Nieman Foundation at Harvard
HOME
          
LATEST STORY
“AI reporters” are covering the events of the day in Northwest Arkansas
ABOUT                    SUBSCRIBE
Oct. 18, 2021, 9 a.m.
Reporting & Production

How A/B testing can (and can’t) improve your headline writing

“We found, surprisingly, that no single feature of a headline’s writing style makes much of a difference in forecasting success.”

What makes a good headline? Over-the-top superlatives? Clever wordplay? Eye-popping numbers?

Newsrooms grapple with this question on a daily basis. Headline writing is an art, a careful balance of both creatively informing the reader and also piquing their curiosity enough to click. But over the last few years headline writing has gotten a lot more analytical, relying on powerful data-driven techniques such as headline A/B testing.

Headline A/B testing lets a newsroom try out different versions of a story’s headline, to see which draws in more readers. When they come to a site’s homepage, some readers might see one headline (e.g., “Here’s how to boost your site’s traffic”), while others see an alternative version (“e.g., 15 ways to get more clicks”). An automated system tracks the click through rate of each version and eventually declares a winner of the attention contest.

Many large newsrooms take advantage of this practice to optimize their traffic. The New York Times tests headlines extensively on its homepage, as does The Boston Globe, which also experiments with visuals and layout. Analytics tools offering A/B testing, such as Chartbeat, now make it widely available to a range of newsrooms.

Beyond testing individual headlines, newsrooms try to use A/B testing data to draw out general guidelines around effective headline writing. In prior work, we talked to editors with all kinds of data-driven headline recommendations: including salient quotes and numbers, starting explanatory headlines with “how” or “why,” referencing important people and organizations by name, and others. When used in this way, the thinking goes, tests provide value beyond the individual stories tested. They make the newsroom more headline-savvy as a whole.

Generalizing headline test data is a common practice. But A/B tests are meant to optimize for specific cases. Their results don’t necessarily extrapolate beyond the actual story being tested. We wanted to see if newsrooms’ use of test data holds water — if we could make general recommendations for effective headline writing. Are general headline writing guidelines gleaned from A/B tests a safe bet?

In a new research paper published in Digital Journalism, we partnered with Chartbeat to analyze 141,000 headline A/B tests run by 293 news websites. Across all these tests, we looked for approaches that might work consistently: using an attention-grabbing detail, throwing in key phrases like “here’s why” or “this is how”, making it extra positive (or extra negative?), and so on. We examined all these recommendations and more, broadly considering headlines’ language and grammar, how well they conveyed key aspects of newsworthiness, and the specific words they used.

Using a machine-learned model trained on the Chartbeat data and these various aspects of headline writing, we then tried to predict the outcomes of A/B headline tests. Could we predict the winner of a headline test before running it, relying only on headline text to forecast success?

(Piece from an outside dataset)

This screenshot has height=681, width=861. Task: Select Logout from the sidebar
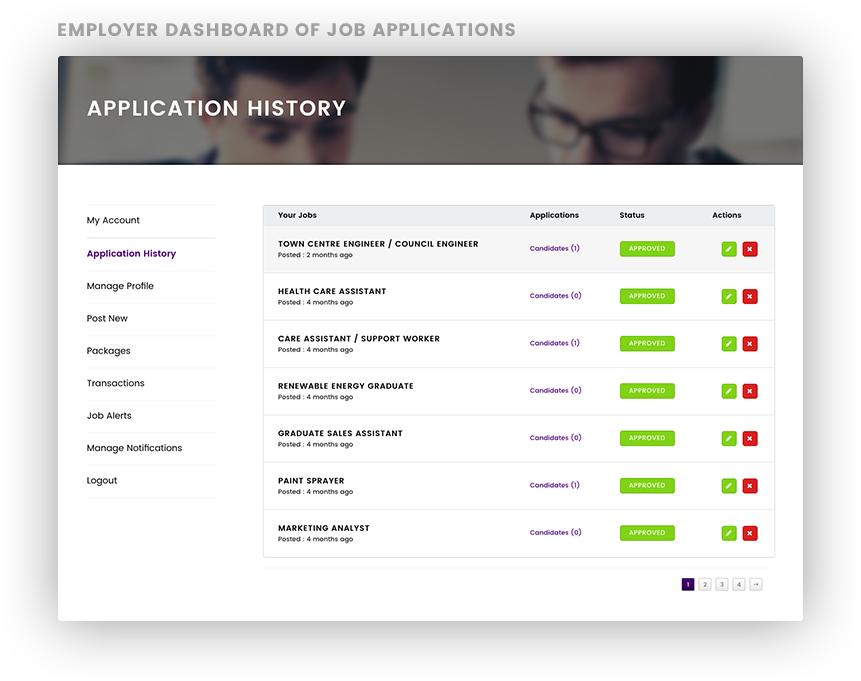(101, 480)
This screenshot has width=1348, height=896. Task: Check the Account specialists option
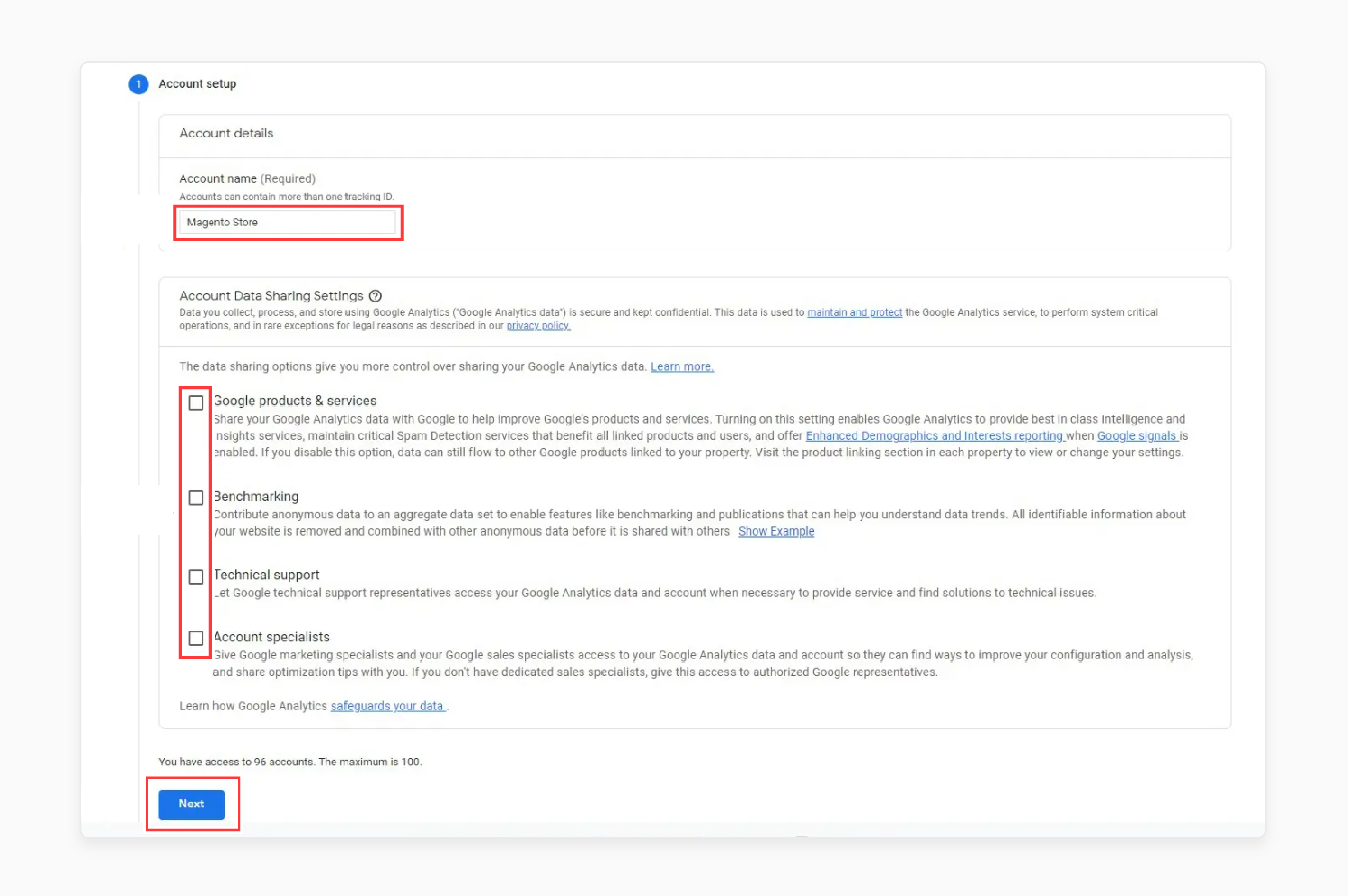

We found, surprisingly, that no single feature of a headline’s writing style makes much of a difference in forecasting success. There was some evidence for industry wisdom: Negative headlines sometimes did better, as did shorter and simpler ones. Clickbait-y words like “here” and “this” do (unfortunately from a user experience perspective) help. But when we tried to use these features to predict the outcomes of headline A/B tests, they were really limited. In fact, the vast majority of features didn’t improve our model’s predictive performance at all. There was no silver bullet that universally improved a headline’s performance.

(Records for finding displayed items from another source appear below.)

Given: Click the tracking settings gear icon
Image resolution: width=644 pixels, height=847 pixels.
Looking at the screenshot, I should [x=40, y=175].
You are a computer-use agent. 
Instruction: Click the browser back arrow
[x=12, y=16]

Even more striking was that the winning headline often depends on factors entirely outside the writing. We found thousands of cases where editors repeated tests, trying the exact same headlines. But the winners of these repeat tests weren’t stable — a majority changed winners about a quarter of the time. It seems that a large portion of audiences’ decisions around what to click to read are out of journalists’ control.

In light of this, news organization practices around absorbing lessons from headline tests become a little concerning. A newsroom might run a few tests trying to determine if positive or negative headlines do better. Maybe in those cases, negative headlines win out. Does that result really mean that all your headlines should slant negative? Does it even mean that the writing style of the headline mattered at all, or that the A/B test actually measured readers’ response to headline sentiment?

Editors shouldn’t be so quick to jump to conclusions. Our results suggest that interpreting and extrapolating A/B test results like that is fraught, and might even lead to bad recommendations. So-called “best practices” can propagate without any basis in audiences’ real preferences. Headline writing only accounts for a small slice of what predicts a winning headline.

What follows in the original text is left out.